Portfolio artifact #3 (sibling to Quorum agent infra and Aegis agent-safety). Drop an agent into a messy real-world vertical — commercial-contract review — and measure that the agentic design beats naive single-shot, graded against a public gold dataset (CUAD).
Live demo: https://fieldagent.thomaspeng.ca · Dataset: CUAD v1 (CC BY 4.0)

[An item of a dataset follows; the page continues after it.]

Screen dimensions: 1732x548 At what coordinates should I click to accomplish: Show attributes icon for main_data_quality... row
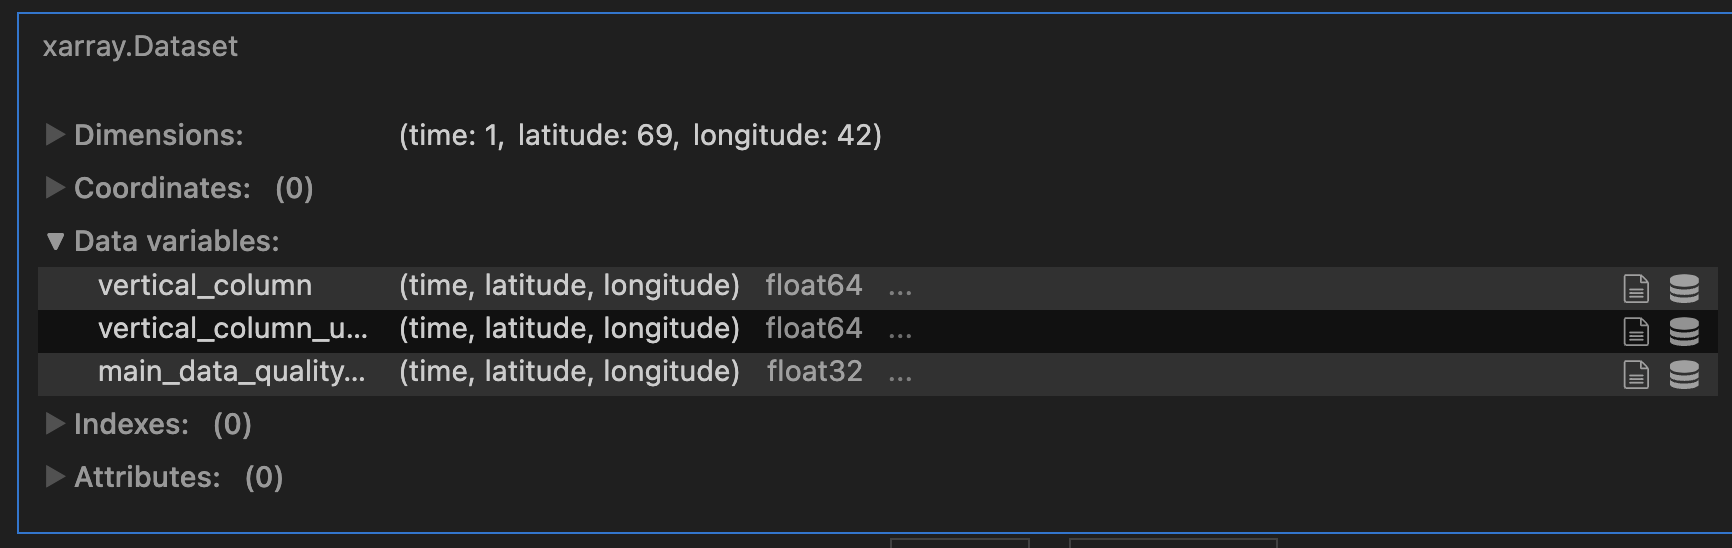pyautogui.click(x=1635, y=375)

(make eval-dry reproduces these offline from committed fixtures, zero cost — a test asserts it)
| Claim | Result |
|---|---|
| Detection | F1 = 0.548 (P = 0.74 / R = 0.44), 95% CI [0.46, 0.64] — 20 held-out CUAD contracts, 15 risk clause types, 191 gold spans, span-IoU ≥ 0.5. Detection recall 0.59 (right clause type, any overlap): most of the recall gap is clauses found but quoted too tightly to clear IoU 0.5, not true misses. |
| Agentic lift | full pipeline = +0.21 F1 over a keyword/regex floor (0.337 → 0.548) — the clean, baseline-independent comparison. The skeptic verifier shifts precision 0.72 → 0.74 but its F1 effect (−0.014) is not distinguishable from zero at n=20 (overlapping CIs). Caveat on the single-shot LLM baseline: it scores far lower (0.10 F1), but that number is output-budget-confounded — deepseek-v4-pro's reasoning truncates the one-pass response on 17/20 contracts (the committed fixtures use a 4k-token cap); an 8k-token spot-check recovered 5–7 clauses/contract. The single-shot gap is therefore an upper bound; a full fair-baseline re-run is pending DeepSeek credit (make eval-live). See writeup §4. |
Reads a real contract and flags risk-bearing clauses — exact offending span, a severity, and a plain-English "why this is risky" — for 15 CUAD clause types (Uncapped Liability, Cap On Liability, Liquidated Damages, Renewal Term, Non-Compete, Exclusivity, No-Solicit Of Employees, Most Favored Nation, IP Ownership Assignment, License Grant, Termination For Convenience, Anti-Assignment, Change Of Control, Source Code Escrow, Audit Rights).
chunk → focused taxonomy extraction (fan-out) → skeptic verification → dedupe/merge → structured findings,
fully traced. Vendors Quorum's kernel (core/): the ModelClient seam (Fake/Recorded/DeepSeek/Anthropic),
SQLite tracing, the concurrent orchestrator, and per-model pricing. Grading is span-IoU (no LLM judge in
the success path). See docs/writeup.md for the full methodology + ablations + threats.
python -m venv .venv && .venv/bin/pip install -e ".[dev]"
make test # unit suite, no network, no paid calls
make fetch-cuad # sha256-pinned CUAD_v1.json (raw text stays local, gitignored)
make eval-dry # reproduce the headline tables from committed fixtures (zero cost)
# Live (needs a DeepSeek key + opt-in; prints a cost estimate and refuses runs over $1):
export OSSLLM_API_KEY=... # or source your DeepSeek env file
FIELDAGENT_LIVE=1 make eval-live
# Analyze your own contract:
FIELDAGENT_LIVE=1 .venv/bin/python cli/analyze.py path/to/contract.txtThis project evaluates against CUAD v1 — The Contract Understanding Atticus Dataset, The Atticus Project,
https://www.atticusprojectai.org/cuad — licensed CC BY 4.0. Raw contract text is not redistributed here;
evals/benchmark/fetch_cuad.py reconstitutes it locally (sha256-pinned).